Jean-Cyril Spinetta, PDG d'Air France-KLM, s'en était même ému : "Pourquoi
taxer l'avion ? pourquoi pas le train ? Une telle taxe n'entraînera-t-elle
pas une distorsion de concurrence entre les compagnies entre celles qui
seront tenues d'appliquer la taxe et les autres ?" Un an plus tard, en
juillet 2007, le constat était tout autre : cette taxe n'a finalement pas
pesé sur l'activité des compagnies qui l'appliquent ; et le patron d'Air
France déclarait au Salon du Bourget : "Bien sûr, au départ, nous avons
constaté une incidence négative sur le transport, mais rapidement cela s'est
estompé, le niveau de taxes fixé étant raisonnable."
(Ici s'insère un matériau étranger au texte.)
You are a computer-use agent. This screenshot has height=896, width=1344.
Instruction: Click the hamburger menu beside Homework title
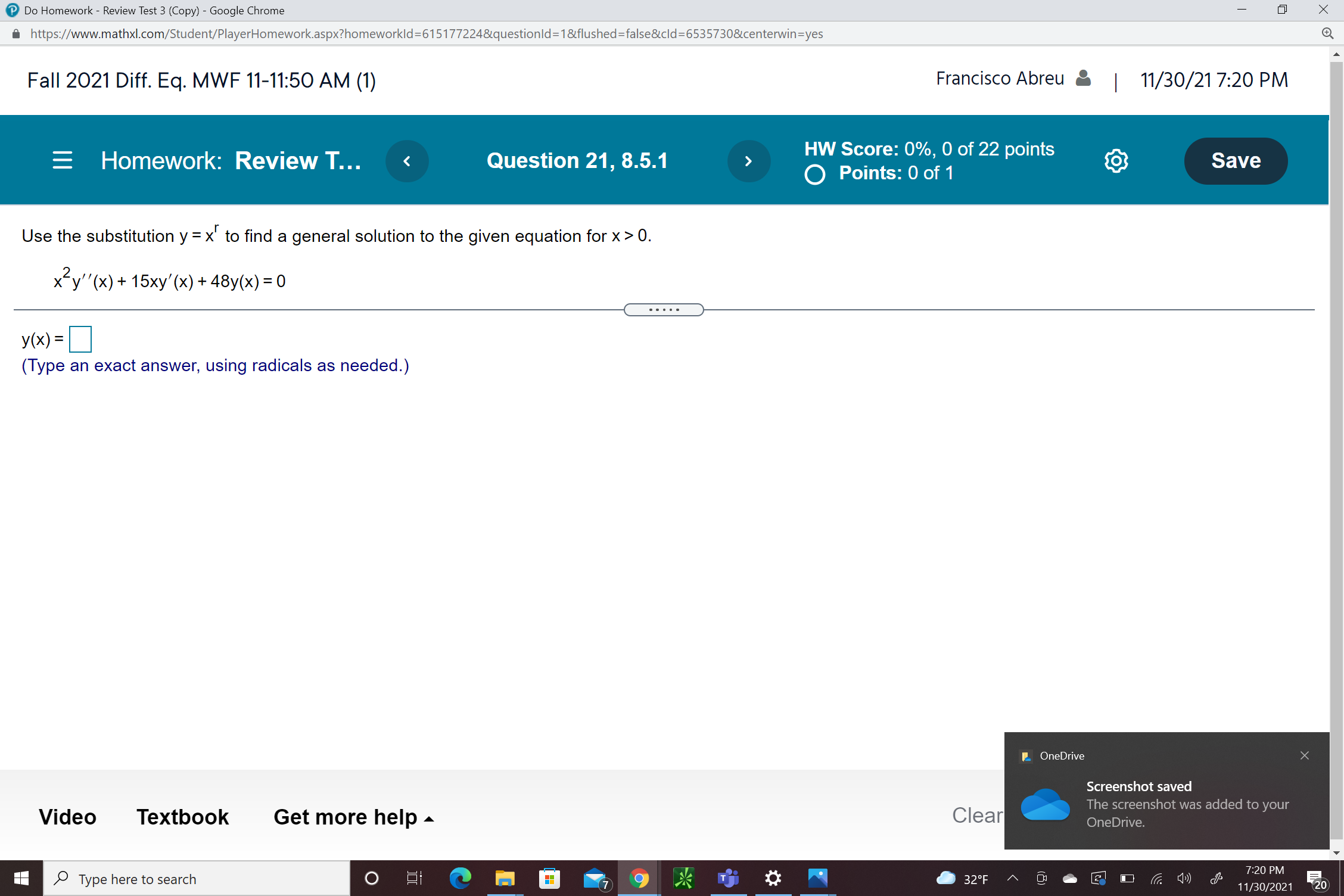click(x=62, y=160)
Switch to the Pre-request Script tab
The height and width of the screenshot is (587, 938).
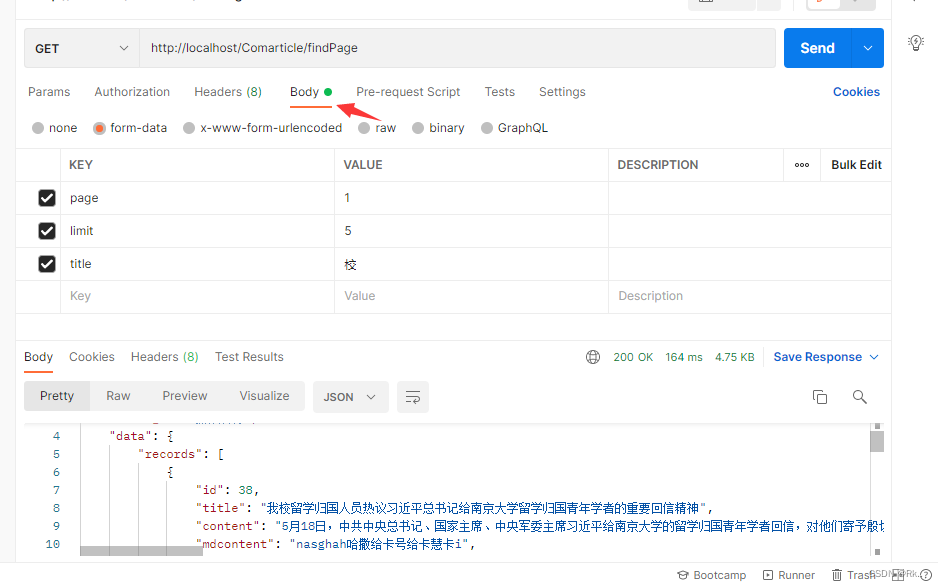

Unitaid a collecté 300 millions de dollars en 2007 et pu négocier
d'importantes remises, de l'ordre de 30 % à 50 %, sur l'achat de médicaments
auprès des laboratoires pharmaceutiques. Pour 2008, Unitaid prévoit
d'engranger 500 millions de dollars.
Tous les pays adhérents n'ont toutefois pas mis en place le système de taxe
de solidarité sur le transport aérien. La moitié d'entre eux ont préféré
conserver un système basé sur une contribution volontaire pluriannuelle.
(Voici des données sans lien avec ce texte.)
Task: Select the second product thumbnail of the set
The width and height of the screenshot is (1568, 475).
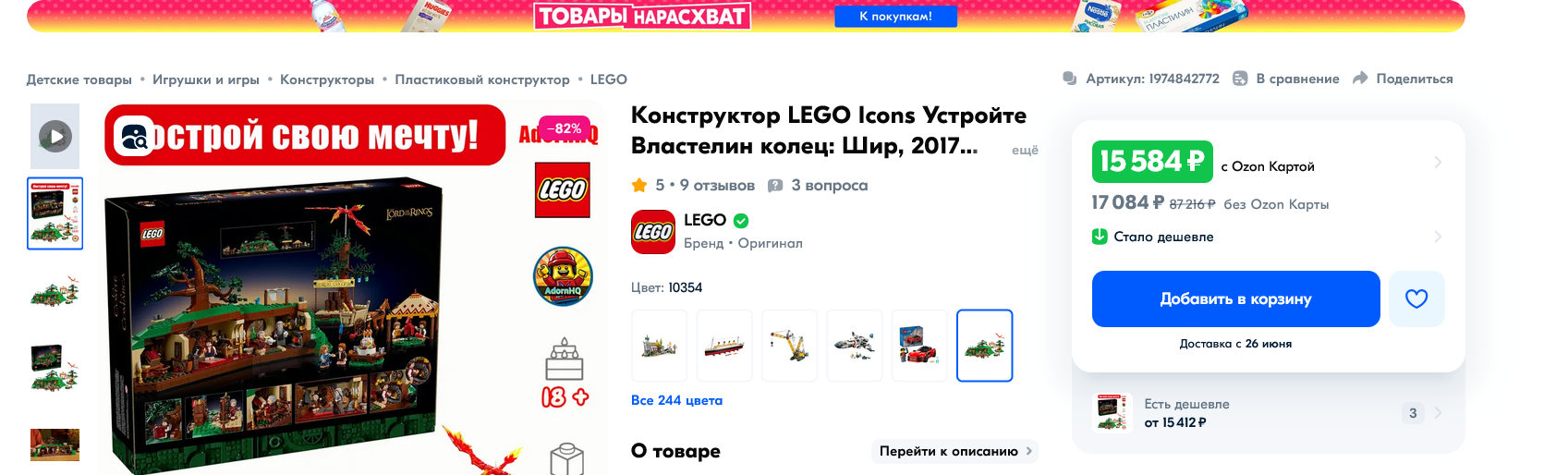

"C'est parce qu'Unitaid était conscient que cette taxation des billets avait
certaines limites et que l'adhésion de nouveaux pays n'était pas aussi
rapide que prévue que le conseil d'administration a cherché d'autres
formules de financement", explique M. Rial. Dorénavant, les pays qui n'ont
pas opté pour une contribution obligatoire pourront mettre en place la
contribution volontaire sur les mêmes billets d'avions.
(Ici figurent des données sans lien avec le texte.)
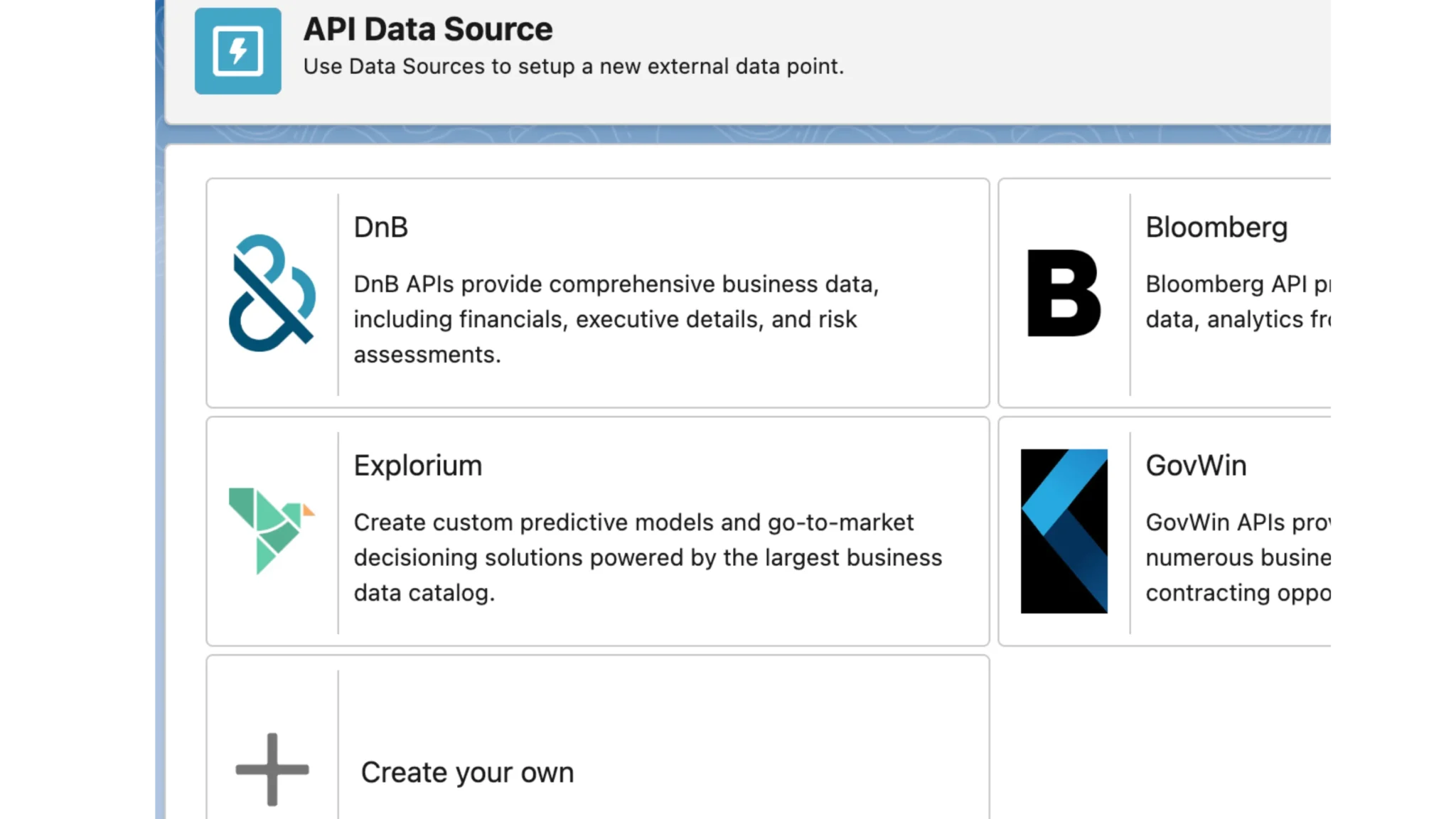Click the API Data Source heading
Viewport: 1456px width, 819px height.
(x=427, y=29)
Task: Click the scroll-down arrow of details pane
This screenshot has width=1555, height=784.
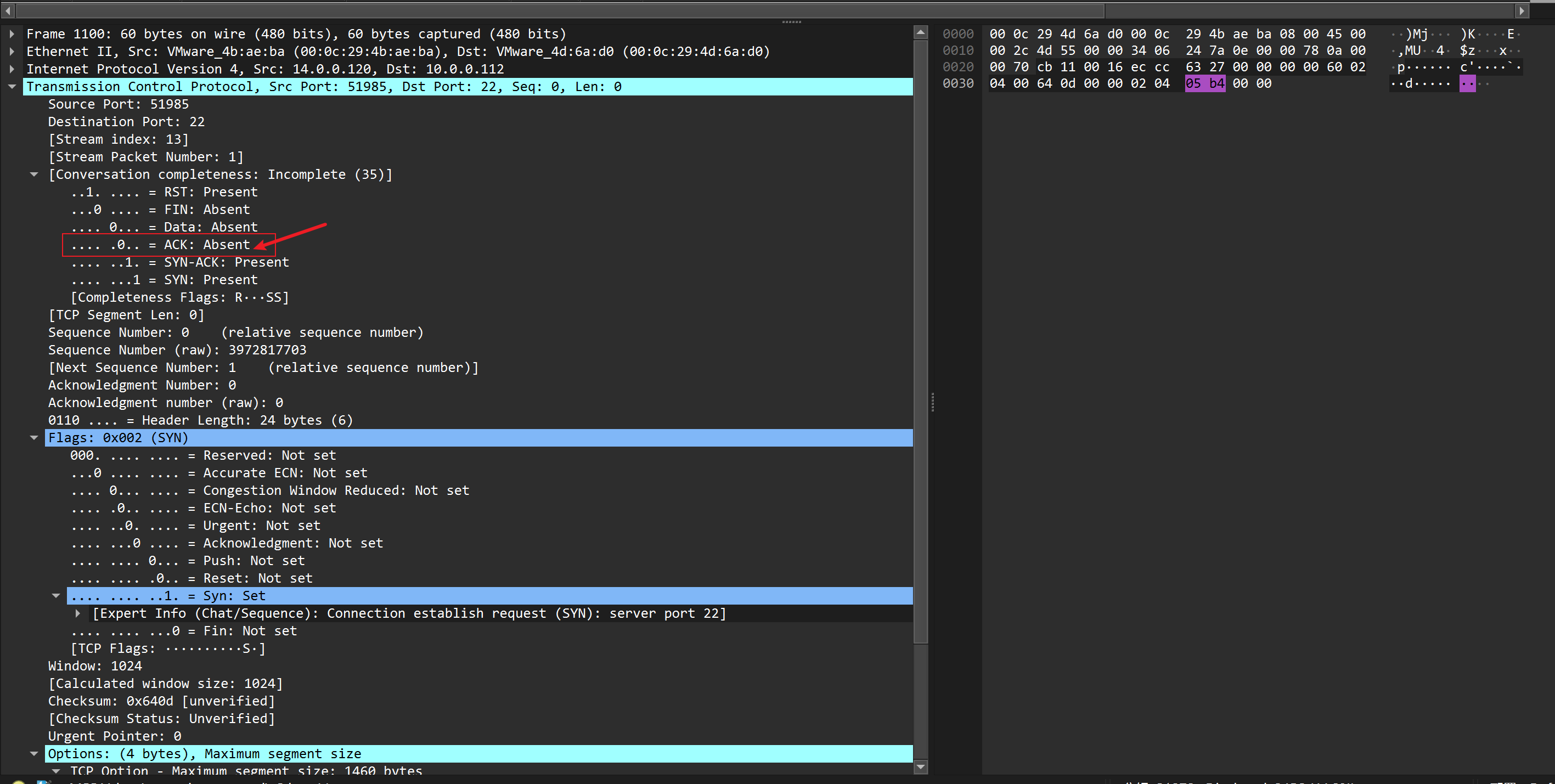Action: [x=921, y=767]
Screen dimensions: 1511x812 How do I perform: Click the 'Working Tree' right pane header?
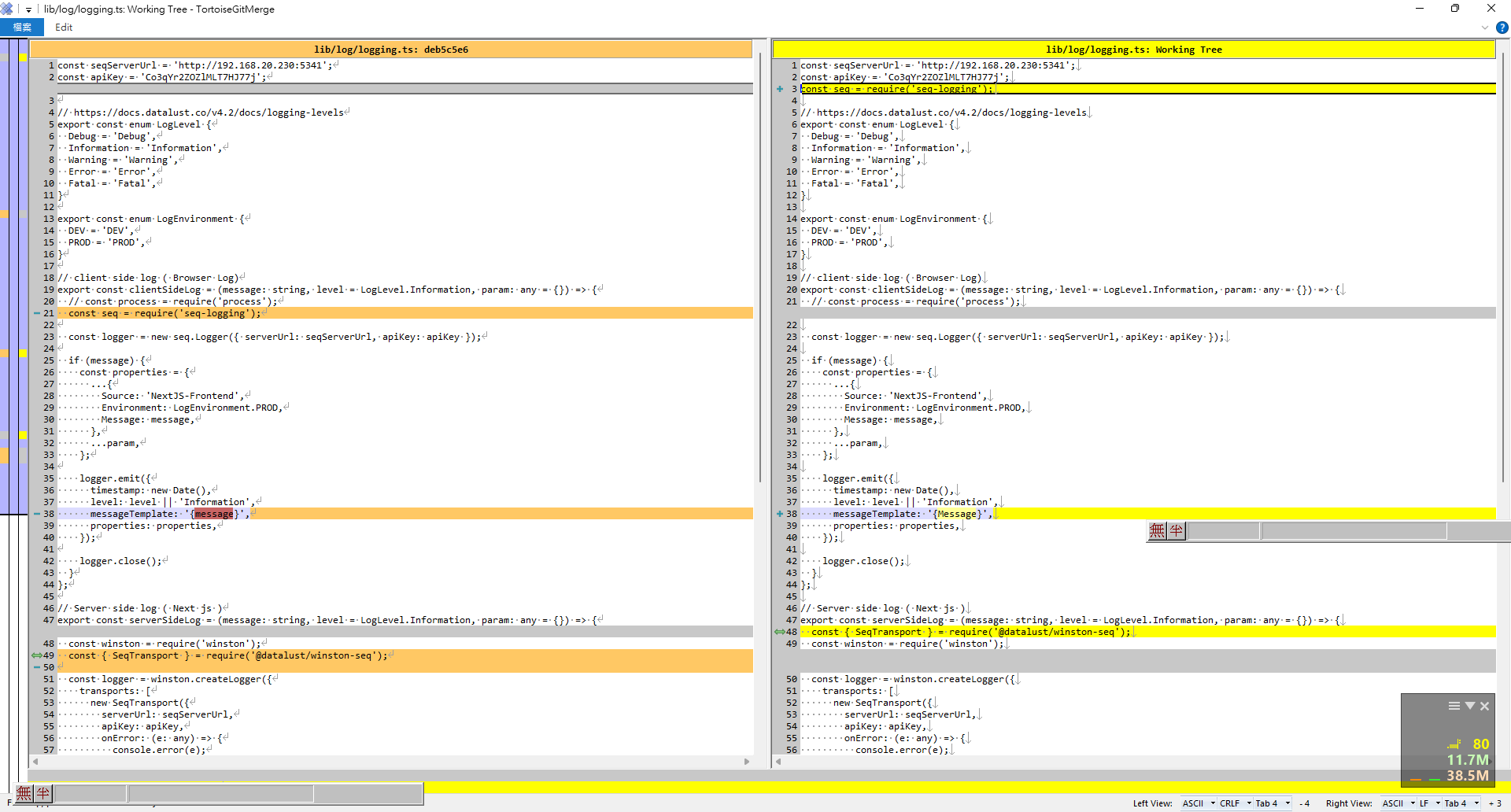tap(1133, 50)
Son lancement devrait être effectif dans la deuxième partie de l'année 2009.
Unitaid a obtenu l'accord et l'aide des trois grands systèmes de réservation
informatiques mondiaux - les fameux GDS (global distribution systems) - que
sont Amadeus, Galileo et Sabre. A eux trois, ils traitent les deux tiers des
réservations aériennes mondiales. Unitaid les a convaincus d'implanter dans
leurs systèmes informatiques de réservation, accessibles depuis toutes les
agences de voyages, la possibilité pour le voyageur de dire "oui" ou "non" à
une contribution volontaire de 2 dollars par vol.
Les sommes en jeu peuvent être considérables. En 2006, environ 1,8 milliard
de billets d'avions ont été achetés dans le monde sur des lignes régulières.
Sur ce nombre, 1,2 milliard de passagers ont réservé par l'intermédiaire des
GDS. Cette contribution volontaire pourrait rapporter entre 900 millions et
1 milliard de dollars par an.
Quant aux 600 millions de billets d'avion restants, ils se répartissent en
trois tiers égaux : 200 millions pour les compagnies à bas coûts, 200
millions pour les compagnies régulières et 200 millions pour les vols
charters. Unitaid envisage de demander aux compagnies à bas coûts de
proposer sur leurs sites Internet cette contribution volontaire.
Pour Unitaid, ces sources de financement supplémentaires sont absolument
nécessaires. Sur les 7 millions de personnes qui auraient besoin d'un
traitement contre le sida dans les pays en développement, seules 2 millions
y ont accès. Unitaid n'entend pas s'arrêter là. Elle veut décliner l'idée
d'une contribution volontaire à d'autres activités comme les communications
téléphoniques mobiles, les clics sur Internet et, pourquoi pas, la
consommation d'essence...
François Bostnavaron
Article paru dans l'édition du 05.04.08.